On 08/09/2015 09:02, Tian, Feng wrote:
> Hi, Laszlo
> 
> 1. I don't think the code in VirtioScsi.c is correct. It hardcodes
> the block size as 512bytes. The driver should send READ_CAPACITY cmd to get
> block size, then convert it to InTransferLength & OutTransferLength.

This is the controller's maximum transfer size, not the LUN.  The LUN's
limits are available from VPD and depend on the block size.  The
controller's limit apply to all LUNs and to all commands, even those
that transfer bytes rather than blocks.

For historical reasons the controller's maximum transfer size is
provided in 512-byte units.  In fact, Laszlo raised this point to the
virtio committee just to be sure that his code is correct, which it is.

> 2. Although the UEFI spec doesn't say the relationship of
> InTransferLength/OutTransferLength and CDB.TransferLength, but I think
> it's implied that InTransferLength/OutTransferLength =
> CDB.TransferLength * BlockSize. Otherwise how the lowest layer host
> controller driver constructs transfer descriptor? How many bytes to
> read? Is InTransferLength/OutTransferLength or the one of
> CDB.TransferLength * BlockSize?

It's always InTransferLength/OutTransferLength.  If it is < or >
CDB.TransferLength * BlockSize you get respectively an underrun or an
overrun.  An underrun is fatal, an overrun is not.

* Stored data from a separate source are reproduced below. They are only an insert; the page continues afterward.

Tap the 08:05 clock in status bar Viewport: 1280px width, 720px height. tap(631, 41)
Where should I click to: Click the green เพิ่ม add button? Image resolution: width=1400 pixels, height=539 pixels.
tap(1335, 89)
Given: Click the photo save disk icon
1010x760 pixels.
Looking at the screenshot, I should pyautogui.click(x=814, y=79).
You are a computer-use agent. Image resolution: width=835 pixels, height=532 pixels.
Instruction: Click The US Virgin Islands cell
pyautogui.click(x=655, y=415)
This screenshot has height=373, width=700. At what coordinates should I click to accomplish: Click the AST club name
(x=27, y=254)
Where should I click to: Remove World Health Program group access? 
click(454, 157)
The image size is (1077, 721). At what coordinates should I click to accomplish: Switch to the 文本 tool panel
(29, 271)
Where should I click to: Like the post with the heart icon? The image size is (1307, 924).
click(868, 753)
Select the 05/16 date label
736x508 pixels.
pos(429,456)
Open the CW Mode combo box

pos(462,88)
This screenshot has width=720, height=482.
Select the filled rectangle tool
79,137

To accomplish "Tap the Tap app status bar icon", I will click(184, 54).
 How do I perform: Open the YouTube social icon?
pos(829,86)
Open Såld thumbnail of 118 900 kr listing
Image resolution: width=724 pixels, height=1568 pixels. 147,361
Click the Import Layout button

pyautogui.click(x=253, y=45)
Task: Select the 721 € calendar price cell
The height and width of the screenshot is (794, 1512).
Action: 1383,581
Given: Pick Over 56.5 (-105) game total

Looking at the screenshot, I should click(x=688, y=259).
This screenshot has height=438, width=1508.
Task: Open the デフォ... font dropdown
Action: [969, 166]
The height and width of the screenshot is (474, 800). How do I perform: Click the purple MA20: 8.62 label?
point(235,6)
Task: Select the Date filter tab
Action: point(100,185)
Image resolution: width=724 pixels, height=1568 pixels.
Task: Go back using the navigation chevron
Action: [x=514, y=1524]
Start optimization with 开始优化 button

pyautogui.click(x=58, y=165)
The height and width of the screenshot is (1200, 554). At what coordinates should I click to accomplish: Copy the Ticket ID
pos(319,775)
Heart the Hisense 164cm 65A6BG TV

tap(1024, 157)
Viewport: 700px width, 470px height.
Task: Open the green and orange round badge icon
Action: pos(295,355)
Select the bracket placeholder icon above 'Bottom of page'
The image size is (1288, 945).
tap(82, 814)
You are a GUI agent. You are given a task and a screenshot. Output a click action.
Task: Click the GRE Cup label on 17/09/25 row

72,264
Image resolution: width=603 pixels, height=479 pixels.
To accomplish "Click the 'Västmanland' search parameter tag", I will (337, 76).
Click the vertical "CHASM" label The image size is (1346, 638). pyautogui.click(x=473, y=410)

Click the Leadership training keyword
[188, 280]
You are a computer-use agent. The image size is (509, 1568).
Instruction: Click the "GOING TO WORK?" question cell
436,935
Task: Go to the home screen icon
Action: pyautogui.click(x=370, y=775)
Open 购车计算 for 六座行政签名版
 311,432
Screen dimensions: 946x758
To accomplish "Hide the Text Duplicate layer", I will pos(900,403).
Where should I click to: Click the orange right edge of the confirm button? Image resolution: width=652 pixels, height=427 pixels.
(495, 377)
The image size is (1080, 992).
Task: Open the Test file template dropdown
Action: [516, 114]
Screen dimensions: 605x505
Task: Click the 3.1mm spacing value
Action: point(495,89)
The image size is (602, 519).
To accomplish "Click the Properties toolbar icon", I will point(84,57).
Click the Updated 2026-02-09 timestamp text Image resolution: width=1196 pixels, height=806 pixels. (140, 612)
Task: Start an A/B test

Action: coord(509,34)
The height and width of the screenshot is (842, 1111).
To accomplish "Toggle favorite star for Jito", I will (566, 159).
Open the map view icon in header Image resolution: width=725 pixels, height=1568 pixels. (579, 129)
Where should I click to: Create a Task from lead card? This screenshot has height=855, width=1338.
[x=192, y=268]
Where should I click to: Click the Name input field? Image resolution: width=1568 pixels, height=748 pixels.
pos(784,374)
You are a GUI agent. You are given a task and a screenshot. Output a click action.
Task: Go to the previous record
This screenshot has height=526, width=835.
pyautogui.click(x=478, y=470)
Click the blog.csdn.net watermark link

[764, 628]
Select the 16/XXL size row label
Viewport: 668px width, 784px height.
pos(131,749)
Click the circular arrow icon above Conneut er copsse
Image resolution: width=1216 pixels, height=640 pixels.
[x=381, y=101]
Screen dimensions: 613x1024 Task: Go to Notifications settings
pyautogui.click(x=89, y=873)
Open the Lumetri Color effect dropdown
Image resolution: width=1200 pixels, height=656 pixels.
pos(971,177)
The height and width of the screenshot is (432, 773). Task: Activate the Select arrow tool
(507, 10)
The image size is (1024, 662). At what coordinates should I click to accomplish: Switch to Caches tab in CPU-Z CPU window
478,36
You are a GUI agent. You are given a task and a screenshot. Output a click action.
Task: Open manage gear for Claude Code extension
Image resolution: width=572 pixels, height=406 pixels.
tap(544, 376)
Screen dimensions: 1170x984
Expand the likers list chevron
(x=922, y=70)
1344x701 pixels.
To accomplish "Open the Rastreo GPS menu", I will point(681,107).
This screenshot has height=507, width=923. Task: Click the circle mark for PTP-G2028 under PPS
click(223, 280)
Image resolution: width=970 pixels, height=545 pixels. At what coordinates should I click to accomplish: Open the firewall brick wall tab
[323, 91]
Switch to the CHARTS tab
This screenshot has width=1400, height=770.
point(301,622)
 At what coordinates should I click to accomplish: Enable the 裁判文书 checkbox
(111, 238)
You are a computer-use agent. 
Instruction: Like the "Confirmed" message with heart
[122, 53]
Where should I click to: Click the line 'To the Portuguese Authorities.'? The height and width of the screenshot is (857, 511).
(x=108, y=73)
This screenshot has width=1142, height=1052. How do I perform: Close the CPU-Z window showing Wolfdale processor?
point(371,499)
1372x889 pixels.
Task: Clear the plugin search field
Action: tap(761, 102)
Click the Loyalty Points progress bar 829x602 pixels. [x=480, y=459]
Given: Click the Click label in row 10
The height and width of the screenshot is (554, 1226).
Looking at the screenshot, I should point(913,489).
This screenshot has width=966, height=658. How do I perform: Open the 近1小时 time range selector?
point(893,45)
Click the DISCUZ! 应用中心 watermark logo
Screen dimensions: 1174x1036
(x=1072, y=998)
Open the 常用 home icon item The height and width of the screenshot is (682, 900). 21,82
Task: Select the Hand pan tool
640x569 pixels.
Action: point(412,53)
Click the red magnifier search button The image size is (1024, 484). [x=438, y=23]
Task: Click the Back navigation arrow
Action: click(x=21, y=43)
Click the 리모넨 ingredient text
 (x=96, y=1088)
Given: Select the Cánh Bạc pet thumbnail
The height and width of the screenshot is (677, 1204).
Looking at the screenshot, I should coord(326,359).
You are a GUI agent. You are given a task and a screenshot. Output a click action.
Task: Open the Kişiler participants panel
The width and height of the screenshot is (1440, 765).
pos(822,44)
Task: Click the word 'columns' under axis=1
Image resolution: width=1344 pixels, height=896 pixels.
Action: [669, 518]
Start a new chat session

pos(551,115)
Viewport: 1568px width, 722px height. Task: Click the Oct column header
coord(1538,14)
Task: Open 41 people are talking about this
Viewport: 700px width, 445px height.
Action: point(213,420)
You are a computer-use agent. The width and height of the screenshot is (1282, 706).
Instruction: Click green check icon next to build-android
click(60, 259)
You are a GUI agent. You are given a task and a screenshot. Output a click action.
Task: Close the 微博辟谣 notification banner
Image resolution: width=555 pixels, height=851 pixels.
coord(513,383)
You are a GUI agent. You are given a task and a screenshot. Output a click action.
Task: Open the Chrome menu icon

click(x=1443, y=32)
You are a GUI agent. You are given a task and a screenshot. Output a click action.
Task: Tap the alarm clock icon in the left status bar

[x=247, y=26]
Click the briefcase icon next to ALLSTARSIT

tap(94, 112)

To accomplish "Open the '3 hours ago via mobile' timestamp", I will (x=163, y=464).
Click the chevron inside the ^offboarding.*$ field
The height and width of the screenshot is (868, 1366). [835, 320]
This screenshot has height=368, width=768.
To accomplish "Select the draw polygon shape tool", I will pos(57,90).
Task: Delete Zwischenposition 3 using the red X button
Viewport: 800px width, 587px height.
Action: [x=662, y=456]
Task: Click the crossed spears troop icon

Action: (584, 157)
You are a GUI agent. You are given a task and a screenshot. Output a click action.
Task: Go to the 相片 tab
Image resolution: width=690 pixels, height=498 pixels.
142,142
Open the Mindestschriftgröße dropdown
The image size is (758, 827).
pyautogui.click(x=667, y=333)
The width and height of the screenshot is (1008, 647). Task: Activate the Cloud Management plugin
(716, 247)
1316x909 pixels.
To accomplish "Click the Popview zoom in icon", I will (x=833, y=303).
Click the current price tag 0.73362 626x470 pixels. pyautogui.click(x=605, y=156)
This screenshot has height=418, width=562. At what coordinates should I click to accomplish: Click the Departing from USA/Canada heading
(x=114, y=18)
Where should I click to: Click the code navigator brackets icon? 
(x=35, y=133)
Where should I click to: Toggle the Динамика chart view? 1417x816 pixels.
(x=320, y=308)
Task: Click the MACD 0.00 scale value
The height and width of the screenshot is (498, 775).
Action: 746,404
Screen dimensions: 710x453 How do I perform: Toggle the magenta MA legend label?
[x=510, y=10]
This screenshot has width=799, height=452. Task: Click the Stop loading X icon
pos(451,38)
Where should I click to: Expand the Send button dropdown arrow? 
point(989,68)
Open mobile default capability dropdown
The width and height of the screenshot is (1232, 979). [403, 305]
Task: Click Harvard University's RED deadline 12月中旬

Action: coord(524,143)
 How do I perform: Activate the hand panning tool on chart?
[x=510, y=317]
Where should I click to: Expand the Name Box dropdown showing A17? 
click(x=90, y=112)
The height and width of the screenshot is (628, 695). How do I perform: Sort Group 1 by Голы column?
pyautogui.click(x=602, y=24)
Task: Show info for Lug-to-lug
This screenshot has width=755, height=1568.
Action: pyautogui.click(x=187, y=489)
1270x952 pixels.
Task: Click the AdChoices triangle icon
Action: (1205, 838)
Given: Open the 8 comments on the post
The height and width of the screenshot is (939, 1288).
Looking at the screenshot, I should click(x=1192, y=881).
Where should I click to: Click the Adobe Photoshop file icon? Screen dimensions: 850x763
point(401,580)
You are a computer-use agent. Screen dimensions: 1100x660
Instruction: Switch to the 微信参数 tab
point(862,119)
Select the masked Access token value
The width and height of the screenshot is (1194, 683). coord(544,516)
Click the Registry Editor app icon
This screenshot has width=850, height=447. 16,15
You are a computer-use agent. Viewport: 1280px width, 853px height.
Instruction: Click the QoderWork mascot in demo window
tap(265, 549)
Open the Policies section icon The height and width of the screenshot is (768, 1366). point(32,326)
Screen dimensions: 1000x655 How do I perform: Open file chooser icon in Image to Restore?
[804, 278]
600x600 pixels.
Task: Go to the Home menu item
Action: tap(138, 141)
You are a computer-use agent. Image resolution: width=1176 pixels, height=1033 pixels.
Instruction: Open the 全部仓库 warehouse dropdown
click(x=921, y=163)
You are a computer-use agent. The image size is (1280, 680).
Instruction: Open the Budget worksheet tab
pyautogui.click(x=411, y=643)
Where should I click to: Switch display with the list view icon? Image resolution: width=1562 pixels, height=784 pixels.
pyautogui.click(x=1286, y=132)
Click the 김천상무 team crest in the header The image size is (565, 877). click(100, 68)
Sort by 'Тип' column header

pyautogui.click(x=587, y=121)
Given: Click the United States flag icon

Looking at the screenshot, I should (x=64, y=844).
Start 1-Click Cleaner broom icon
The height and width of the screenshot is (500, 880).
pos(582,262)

InTransferLength/OutTransferLength exist because the controller may not
know how to infer the transfer length for all CDB opcodes (some express
it in bytes, some express it in blocks, some are vendor specific, some
are just crazy and you have to inspect multiple CDB fields to compute
the transfer length).

Of course ScsiDisk *does* know how to infer the transfer length for the
CDBs it builds.  Therefore, it makes sense for ScsiDisk's own READ and
WRITE CDBs to always have InTransferLength/OutTransferLength =
CDB.TransferLength * BlockSize.  However, the controller driver must not
rely on this.

> 3. If we don't think #2 is implied, why we can assume "if pass thru
> driver returns EFI_BAD_BUFFER_SIZE and leave HostAdapterStatus at
> EFI_EXT_SCSI_STATUS_HOST_ADAPTER_OK, but *then* it must set either
> TargetStatus to some error code (different from
> EFI_EXT_SCSI_STATUS_TARGET_GOOD), *or* it must report some problem in
> the sense data."? IMHO, a pass thru driver could only return
> EFI_BAD_BUFFER_SIZE and leave HostAdpterStatus/TargetStatus to ok and
> no sense data.

I agree that:

- there's no need for the controller driver to set HostAdapterStatus to
anything

- even if it sets it to something, TargetStatus should not be set and
there should be no sense data.

Regarding the first point, this is not exactly an underrun, though it
may remind of one.  EFI_EXT_SCSI_STATUS_HOST_ADAPTER_OTHER might be just
as good, and even EFI_EXT_SCSI_STATUS_HOST_ADAPTER_OK might be okay
because the request has never reached the controller.  The important bit
is EFI_BAD_BUFFER_SIZE.  Thus, Laszlo's incremental patch in
http://article.gmane.org/gmane.comp.bios.edk2.devel/2007 is necessary if
I understand it correctly.

Regarding the second point, the TargetStatus and sense data *could* be
set if the transfer length in the CDB exceeds the maximum transfer
length in the VPD. In this case, the sense data will be filled and the
target status will be EFI_EXT_SCSI_STATUS_TARGET_CHECK_CONDITION.  This
is the case where the LUN's maximum transfer length is exceeded, which
is why it is based on the CDB rather than
InTransferLength/OutTransferLength.  However, in this case you cannot
expect EFI_BAD_BUFFER_SIZE to be set, because it's not the controller
driver's business to inspect target status and sense data (it's called
"passthru driver" for a reason :)).

Thus, the best you can do is to always back off to smaller sector sizes
when you get an unexpected error, like you did in r15491.